Other games with long tails have raked in mind-boggling dollars that even film franchises like Star Wars and The Avengers can’t match, but last year’s reported $2.4 billion revenue haul for Epic Games’ Fortnite may be poised to shatter earnings records in an industry that’s used to superlatives.

SuperData, the gaming analysis wing of ratings standard-bearer Nielsen, revealed in a 2018 retrospective that add-ons and in-game purchases for Epic’s free-to-play juggernaut propelled Fortnite to claim “the most annual revenue of any game in history.”

It’s a staggering second-year encore for a game that earned a reported $1 billion between its July 2017 release and May of last year, and it far outpaces the roughly $1.2 billion per-year average of Rockstar’s Grand Theft Auto V — the most profitable single media product of all time, with an estimated $6 billion in revenue since its Oct. 2013 debut.

Unlike GTA V and its more recent Rockstar cousin, Red Dead Redemption 2 (which earned $516 million during the two-month window it was on sale last year, via the same report), anyone can play Fortnite without spending a penny on the base game. Fortnite instead makes its money from in-game transactions that allow players to tweak the look of their characters, customize their dance moves, and other upgrades that don’t affect the outcome of a battle.

The allure of free-to-play doesn’t show signs of abating anytime soon, according to SuperData’s research. “Free-to-play titles amassed 80 percent of digital games revenue in 2018,” the report states, adding that “premium” games that charge an initial access fee also sold strongly in 2018, and don’t appear to be hampered by their free-to-play competition.

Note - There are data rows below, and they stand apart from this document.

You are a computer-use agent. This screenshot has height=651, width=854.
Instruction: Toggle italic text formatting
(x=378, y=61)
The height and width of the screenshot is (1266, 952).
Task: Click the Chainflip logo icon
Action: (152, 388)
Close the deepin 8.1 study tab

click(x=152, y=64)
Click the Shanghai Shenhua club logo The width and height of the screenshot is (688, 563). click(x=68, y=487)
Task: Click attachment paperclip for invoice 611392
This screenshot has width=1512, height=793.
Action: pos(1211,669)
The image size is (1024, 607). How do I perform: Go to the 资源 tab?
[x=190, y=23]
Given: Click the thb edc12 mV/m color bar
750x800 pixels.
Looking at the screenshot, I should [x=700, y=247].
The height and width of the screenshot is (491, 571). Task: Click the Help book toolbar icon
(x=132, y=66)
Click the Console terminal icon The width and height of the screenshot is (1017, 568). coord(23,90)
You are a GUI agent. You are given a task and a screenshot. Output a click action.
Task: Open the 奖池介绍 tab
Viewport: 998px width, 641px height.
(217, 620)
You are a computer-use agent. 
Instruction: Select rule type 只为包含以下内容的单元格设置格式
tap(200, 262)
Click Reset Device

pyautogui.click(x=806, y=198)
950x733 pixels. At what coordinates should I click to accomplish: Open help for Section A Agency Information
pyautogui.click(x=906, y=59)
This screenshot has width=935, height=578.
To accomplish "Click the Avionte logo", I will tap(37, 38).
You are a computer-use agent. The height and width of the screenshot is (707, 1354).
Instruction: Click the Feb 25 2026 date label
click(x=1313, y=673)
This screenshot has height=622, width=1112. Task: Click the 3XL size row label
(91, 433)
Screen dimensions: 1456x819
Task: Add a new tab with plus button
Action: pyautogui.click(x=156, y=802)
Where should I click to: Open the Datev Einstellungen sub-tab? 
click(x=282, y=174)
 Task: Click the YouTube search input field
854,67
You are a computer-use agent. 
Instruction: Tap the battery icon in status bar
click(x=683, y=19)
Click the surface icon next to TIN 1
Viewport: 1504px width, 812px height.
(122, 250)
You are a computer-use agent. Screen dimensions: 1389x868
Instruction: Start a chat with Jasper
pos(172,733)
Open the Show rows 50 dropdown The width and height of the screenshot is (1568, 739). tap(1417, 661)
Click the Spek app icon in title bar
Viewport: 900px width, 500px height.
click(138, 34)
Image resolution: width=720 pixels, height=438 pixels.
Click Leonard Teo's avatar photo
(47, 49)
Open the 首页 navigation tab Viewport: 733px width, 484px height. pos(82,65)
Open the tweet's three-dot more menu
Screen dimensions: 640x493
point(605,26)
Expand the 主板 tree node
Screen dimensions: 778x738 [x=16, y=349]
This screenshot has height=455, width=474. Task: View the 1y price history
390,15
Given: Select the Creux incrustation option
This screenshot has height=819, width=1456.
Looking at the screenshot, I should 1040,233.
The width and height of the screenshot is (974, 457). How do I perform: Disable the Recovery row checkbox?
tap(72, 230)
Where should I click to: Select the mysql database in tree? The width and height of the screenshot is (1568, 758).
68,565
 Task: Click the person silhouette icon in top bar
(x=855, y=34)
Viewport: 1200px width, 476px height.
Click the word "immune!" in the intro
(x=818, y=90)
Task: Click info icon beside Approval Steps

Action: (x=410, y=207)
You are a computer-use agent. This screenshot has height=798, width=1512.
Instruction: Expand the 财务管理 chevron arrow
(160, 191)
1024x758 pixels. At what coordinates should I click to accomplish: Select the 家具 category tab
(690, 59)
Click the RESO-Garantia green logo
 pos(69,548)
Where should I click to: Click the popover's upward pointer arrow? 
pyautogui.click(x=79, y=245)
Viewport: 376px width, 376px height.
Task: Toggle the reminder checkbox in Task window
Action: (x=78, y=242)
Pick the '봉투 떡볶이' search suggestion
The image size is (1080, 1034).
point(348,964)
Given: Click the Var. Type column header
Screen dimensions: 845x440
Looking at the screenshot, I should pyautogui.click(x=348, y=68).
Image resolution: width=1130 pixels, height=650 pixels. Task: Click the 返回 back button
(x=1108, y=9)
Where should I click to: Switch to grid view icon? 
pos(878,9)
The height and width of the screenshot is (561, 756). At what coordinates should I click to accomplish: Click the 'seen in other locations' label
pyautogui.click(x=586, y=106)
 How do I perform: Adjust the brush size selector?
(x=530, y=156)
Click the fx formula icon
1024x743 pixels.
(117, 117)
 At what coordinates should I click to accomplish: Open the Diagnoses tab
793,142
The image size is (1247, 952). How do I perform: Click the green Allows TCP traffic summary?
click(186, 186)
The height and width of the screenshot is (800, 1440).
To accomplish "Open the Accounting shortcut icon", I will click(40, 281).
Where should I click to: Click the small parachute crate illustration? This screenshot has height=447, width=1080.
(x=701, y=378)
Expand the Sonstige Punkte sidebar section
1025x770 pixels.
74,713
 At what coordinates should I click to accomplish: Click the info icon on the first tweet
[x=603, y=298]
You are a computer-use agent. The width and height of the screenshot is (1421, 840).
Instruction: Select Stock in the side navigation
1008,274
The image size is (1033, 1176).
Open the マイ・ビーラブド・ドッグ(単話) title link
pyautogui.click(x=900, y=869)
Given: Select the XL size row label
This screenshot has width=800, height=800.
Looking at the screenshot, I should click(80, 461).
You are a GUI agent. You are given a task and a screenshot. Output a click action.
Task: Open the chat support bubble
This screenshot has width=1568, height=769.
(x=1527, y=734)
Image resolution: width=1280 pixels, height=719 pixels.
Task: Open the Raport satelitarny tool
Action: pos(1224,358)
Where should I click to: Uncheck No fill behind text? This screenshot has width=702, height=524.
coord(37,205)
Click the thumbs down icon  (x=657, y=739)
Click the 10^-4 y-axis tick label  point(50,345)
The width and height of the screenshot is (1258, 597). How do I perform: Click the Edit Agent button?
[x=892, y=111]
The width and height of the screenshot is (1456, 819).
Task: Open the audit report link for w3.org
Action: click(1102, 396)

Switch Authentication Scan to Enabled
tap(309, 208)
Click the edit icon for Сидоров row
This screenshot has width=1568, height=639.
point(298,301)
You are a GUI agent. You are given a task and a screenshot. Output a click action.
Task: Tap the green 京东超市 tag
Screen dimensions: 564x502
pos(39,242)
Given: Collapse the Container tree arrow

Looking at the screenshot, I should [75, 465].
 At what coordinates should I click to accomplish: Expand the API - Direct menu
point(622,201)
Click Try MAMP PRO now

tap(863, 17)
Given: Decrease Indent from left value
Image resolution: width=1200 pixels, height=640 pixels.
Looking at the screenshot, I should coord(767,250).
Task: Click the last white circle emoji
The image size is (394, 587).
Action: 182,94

Across the board, “2018 was the biggest year for digital games and interactive entertainment. Ever,” SuperData reports. And with titles like Fortnite, Red Dead Online, and Call of Duty: Black Ops 4 just getting started, alongside established ongoing titles like GTA Online, The Elder Scrolls Online, Final Fantasy XIV, PUBG — and tons more — it’s not a stretch to think that same statement will apply yet again, once 2019 is in the rear-view mirror.